| The data |
┄┄┄┄┄┄

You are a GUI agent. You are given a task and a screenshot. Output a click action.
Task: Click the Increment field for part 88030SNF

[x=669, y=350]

┄┄┄┄┄┄

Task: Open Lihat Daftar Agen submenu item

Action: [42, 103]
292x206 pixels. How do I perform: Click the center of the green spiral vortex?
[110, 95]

┄┄┄┄┄┄

| Task objective |
Reproduce verbatim the lines running from the line containing "You are a GUI" through the line containing "[x=669, y=350]", both included.

| Exercise output |
You are a GUI agent. You are given a task and a screenshot. Output a click action.
Task: Click the Increment field for part 88030SNF

[x=669, y=350]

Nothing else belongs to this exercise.